Я не сразу решилась рассказать родным. Тянула почти месяц, пока мама сама не спросила, почему я больше не хожу на работу. Я набралась храбрости и выложила всё как есть. И — как же мне тогда не хватило простого человеческого сочувствия.

— Ну и что ты хотела? — сказала она, не поднимая глаз от шитья. — Джинсы, как у американок... Ходила, как будто всё позволено.

— Ма, ну это просто штаны, — пробормотала я.

Она молча посмотрела на меня, вздохнула и добавила:

— Ты сама виновата. Всё у тебя через колено. Против шерсти. Вот и доигралась. А теперь ещё и жалуешься.

Меня словно ударили. Я стояла посреди кухни, а слова в голове звенели, как пустой бидон: «сама виновата». Не чужие — мама. От неё я ждала, что она скажет: «Доча, не переживай, прорвёмся» или хоть: «Неправы они были». Но нет. Её воспитали так: не высовывайся. Не спорь. Живи тихо, по правилам. Я, видимо, слишком рано захотела дышать по-своему.

После этого разговора я почти не выходила из дома. Устроиться куда-то снова было трудно: город маленький, слухи расходятся быстро. Сначала даже в магазине кассиром не брали. Отказывали без объяснений. Кто-то, возможно, просто видел фамилию. Кто-то — знал, кто направлял «сигналы».

Иногда ловила на себе взгляды бывших коллег. Не осуждающие — нет. Скорее, осторожные. Мол, «вот что бывает». И если кто-то кивал мне — то быстро, украдкой. Будто боялись, что подумают не то.

Почему я не выбросила те джинсы и что сказала бы себе той — двадцатилетней

Те джинсы я хранила долго. Даже тогда, когда появились другие — из секонд-хенда, попроще. Я понимала, что не смогу надеть их на улицу, но рука не поднималась избавиться. Потому что в них была я настоящая — не библиотекарь, не «виновница аморальности», а просто девчонка, которая хотела жить свободно. Танцевать, слушать музыку, выбирать, с кем общаться.

Однажды лет через десять я всё же достала их. Уже с мужем переезжали, перебирали старые коробки.
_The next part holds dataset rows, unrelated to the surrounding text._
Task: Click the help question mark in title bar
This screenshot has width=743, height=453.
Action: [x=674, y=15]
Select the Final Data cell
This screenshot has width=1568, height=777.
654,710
Он увидел и сказал:

— Что за реликвия?

Я усмехнулась:

— Штаны, из-за которых я однажды потеряла работу.

Он не понял. Тогда я рассказала. Без обиды, спокойно. Просто как было. Он слушал и качал головой.

— С ума сойти. За одежду... Сейчас вон в трусах по улице ходят, и ничего.

— В том-то и дело, — сказала я. — Вещи — это только повод. А дело не в джинсах.

С тех пор прошло много лет. Я и сейчас ношу джинсы. И даже те старые — иногда достаю из шкафа, просто чтобы вспомнить, как всё началось. Не с больших слов, не с революции. А с пары штанов, которые просто были мне по душе.

Если бы я могла сказать что-то себе той, двадцатилетней, я бы сказала: не стесняйся быть собой. Даже если за это увольняют, осуждают или говорят: «сама виновата». Потому что стыдно должно быть не тебе — а тем, кто запрещает тебе быть собой.